El organismo desarrolla tecnologías capaces de
desviar objetos que puedan impactar en la tierra y controla los objetivos
"potenciales". Pero el espacio es "activo" e inmenso.
El administrador de la NASA, Charles Bolden, tiene
una recomendación sobre cómo manejar una emergencia como un enorme asteroide
que se dirija hacia la ciudad de Nueva York: Recen.
Eso es todo lo que Estados Unidos -o cualquier otro
país- podría hacer en este momento sobre asteroides y meteoritos desconocidos
que podrían viajar en rumbo de colisión con la Tierra, dijo este martes Bolden
en una audiencia ante legisladores del Comité de Ciencias de la Cámara de Representantes.
Un asteroide que se estima habría tenido 17 metros
de diámetro estalló el 15 de febrero sobre Cheliábinsk, Rusia, generando ondas
de choque que rompieron ventanas y dañaron edificios.

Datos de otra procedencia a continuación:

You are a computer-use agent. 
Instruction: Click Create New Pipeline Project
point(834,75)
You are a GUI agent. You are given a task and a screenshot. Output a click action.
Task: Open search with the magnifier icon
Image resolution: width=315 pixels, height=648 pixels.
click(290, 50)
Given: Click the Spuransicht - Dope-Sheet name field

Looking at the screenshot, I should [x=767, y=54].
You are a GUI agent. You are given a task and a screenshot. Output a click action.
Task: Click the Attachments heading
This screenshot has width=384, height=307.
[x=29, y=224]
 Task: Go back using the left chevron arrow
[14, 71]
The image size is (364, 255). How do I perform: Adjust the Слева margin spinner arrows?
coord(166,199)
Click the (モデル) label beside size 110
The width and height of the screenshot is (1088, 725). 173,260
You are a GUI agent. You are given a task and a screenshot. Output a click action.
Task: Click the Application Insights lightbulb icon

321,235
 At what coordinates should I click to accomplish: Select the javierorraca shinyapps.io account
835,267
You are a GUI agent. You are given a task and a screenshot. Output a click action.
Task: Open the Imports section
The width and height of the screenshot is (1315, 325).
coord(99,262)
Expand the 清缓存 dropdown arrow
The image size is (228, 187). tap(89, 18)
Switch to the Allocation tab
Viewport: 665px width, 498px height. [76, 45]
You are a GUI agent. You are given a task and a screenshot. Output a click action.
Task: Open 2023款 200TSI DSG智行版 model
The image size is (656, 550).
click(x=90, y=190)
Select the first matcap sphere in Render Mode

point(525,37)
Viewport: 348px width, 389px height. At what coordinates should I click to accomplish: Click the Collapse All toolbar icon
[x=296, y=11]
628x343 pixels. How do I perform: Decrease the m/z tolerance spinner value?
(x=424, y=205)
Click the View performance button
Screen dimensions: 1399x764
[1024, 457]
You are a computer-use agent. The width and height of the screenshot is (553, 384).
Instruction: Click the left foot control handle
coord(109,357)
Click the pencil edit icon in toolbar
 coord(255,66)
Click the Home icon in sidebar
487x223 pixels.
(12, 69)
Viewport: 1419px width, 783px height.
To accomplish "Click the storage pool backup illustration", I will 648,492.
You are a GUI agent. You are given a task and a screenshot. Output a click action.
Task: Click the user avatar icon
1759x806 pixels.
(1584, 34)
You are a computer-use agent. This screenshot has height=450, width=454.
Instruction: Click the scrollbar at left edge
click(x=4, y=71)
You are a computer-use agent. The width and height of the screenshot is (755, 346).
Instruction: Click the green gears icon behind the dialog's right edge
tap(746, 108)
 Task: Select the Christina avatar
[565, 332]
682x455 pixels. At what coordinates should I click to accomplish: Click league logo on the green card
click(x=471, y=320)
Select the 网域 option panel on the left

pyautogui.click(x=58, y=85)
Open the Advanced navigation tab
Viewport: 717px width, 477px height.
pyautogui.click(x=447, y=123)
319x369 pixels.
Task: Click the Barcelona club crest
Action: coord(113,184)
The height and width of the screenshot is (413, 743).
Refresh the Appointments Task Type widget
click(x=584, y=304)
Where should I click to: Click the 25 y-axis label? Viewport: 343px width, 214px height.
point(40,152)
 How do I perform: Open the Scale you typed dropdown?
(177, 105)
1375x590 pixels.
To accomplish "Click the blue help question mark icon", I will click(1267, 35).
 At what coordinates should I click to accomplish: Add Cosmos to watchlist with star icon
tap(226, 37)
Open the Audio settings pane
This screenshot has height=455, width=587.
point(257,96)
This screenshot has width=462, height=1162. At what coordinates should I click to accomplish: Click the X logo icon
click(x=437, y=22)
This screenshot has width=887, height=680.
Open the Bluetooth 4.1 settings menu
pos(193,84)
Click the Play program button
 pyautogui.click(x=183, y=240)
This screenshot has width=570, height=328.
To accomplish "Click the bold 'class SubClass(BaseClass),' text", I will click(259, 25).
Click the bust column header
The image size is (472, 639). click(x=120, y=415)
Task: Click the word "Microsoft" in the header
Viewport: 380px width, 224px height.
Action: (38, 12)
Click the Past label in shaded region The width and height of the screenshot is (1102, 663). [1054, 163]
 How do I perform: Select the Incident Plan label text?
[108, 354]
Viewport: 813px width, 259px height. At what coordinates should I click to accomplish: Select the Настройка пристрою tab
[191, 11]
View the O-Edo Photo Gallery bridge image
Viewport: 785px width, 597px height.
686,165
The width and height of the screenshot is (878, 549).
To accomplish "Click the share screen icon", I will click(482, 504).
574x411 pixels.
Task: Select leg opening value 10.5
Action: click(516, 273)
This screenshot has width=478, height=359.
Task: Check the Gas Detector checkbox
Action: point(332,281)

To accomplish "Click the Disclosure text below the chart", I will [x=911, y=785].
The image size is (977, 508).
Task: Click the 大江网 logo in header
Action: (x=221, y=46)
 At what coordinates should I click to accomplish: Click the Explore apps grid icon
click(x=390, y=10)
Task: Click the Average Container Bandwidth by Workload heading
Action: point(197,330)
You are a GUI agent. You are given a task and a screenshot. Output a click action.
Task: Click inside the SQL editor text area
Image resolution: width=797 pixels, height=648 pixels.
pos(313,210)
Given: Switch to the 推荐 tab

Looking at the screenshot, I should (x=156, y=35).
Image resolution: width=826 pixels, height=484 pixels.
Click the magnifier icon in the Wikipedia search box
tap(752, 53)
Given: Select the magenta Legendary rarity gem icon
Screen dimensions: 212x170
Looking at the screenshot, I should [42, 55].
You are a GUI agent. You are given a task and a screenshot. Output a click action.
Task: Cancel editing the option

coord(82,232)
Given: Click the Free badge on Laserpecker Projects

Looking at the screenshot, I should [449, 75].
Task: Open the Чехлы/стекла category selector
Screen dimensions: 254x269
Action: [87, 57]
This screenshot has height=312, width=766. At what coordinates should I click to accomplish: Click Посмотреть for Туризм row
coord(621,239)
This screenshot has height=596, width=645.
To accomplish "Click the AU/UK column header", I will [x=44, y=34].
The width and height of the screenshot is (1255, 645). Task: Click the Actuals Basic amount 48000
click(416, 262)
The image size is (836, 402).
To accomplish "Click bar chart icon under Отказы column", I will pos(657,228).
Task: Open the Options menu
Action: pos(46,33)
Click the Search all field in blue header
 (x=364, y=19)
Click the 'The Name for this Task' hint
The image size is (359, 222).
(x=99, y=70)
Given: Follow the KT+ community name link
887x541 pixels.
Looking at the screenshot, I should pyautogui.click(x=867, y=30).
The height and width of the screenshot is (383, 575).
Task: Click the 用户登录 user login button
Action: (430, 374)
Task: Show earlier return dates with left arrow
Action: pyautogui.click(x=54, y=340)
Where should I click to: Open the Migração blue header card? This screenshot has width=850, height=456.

Más de 1.500 personas
resultaron heridas. Posteriormente ese día, un asteroide más grande y no
relacionado, que había sido descubierto el año previo, pasó a unos 27.681
kilómetros de la Tierra, más cerca que los satélites de televisión y el clima
que orbitan el planeta.
Los eventos "sirven como evidencia de que
vivimos en un sistema solar activo con objetos potencialmente peligrosos que
pasan por nuestro vecindario con sorprendente frecuencia", dijo el
representante Eddie Bernice Johnson, un demócrata de Texas.
La NASA ha hallado y está siguiendo a cerca de un
95% de los objetos más grandes que vuelan cerca de la Tierra, aquellos que
tienen un diámetro de 1 kilómetro o más. "Un asteroide de ese tamaño, un
kilómetro o más, podría de forma plausible terminar con la civilización",
dijo el asesor de ciencias de la Casa Blanca John Holdren a legisladores en la
misma audiencia.
Pero cerca de un 10 por ciento de un total estimado
de 10.000 posibles asteroides "mata ciudades", aquellos con un
diámetro de 50 metros, han sido hallados, agregó Holdren. En promedio, objetos
de ese tamaño caen sobre la Tierra una vez cada 1.000 años. "A partir de
la información que tenemos, no sabemos de un asteroide que vaya a amenazar a la
población de Estados Unidos", dijo Bolden. "Pero si eso ocurre en las
próximas tres semanas, recen", agregó.
La NASA está buscando desarrollar tecnologías que
desvíen a un objeto que podría viajar con curso de colisión con la Tierra.
"Las posibilidades de que un objeto cercano a la Tierra nos golpee
provocando una enorme cantidad de víctimas y destrucción de infraestructura son
muy pequeñas, pero las potenciales consecuencias de tal evento son tan grandes
que tiene sentido el asumir seriamente el riesgo", dijo Holdren.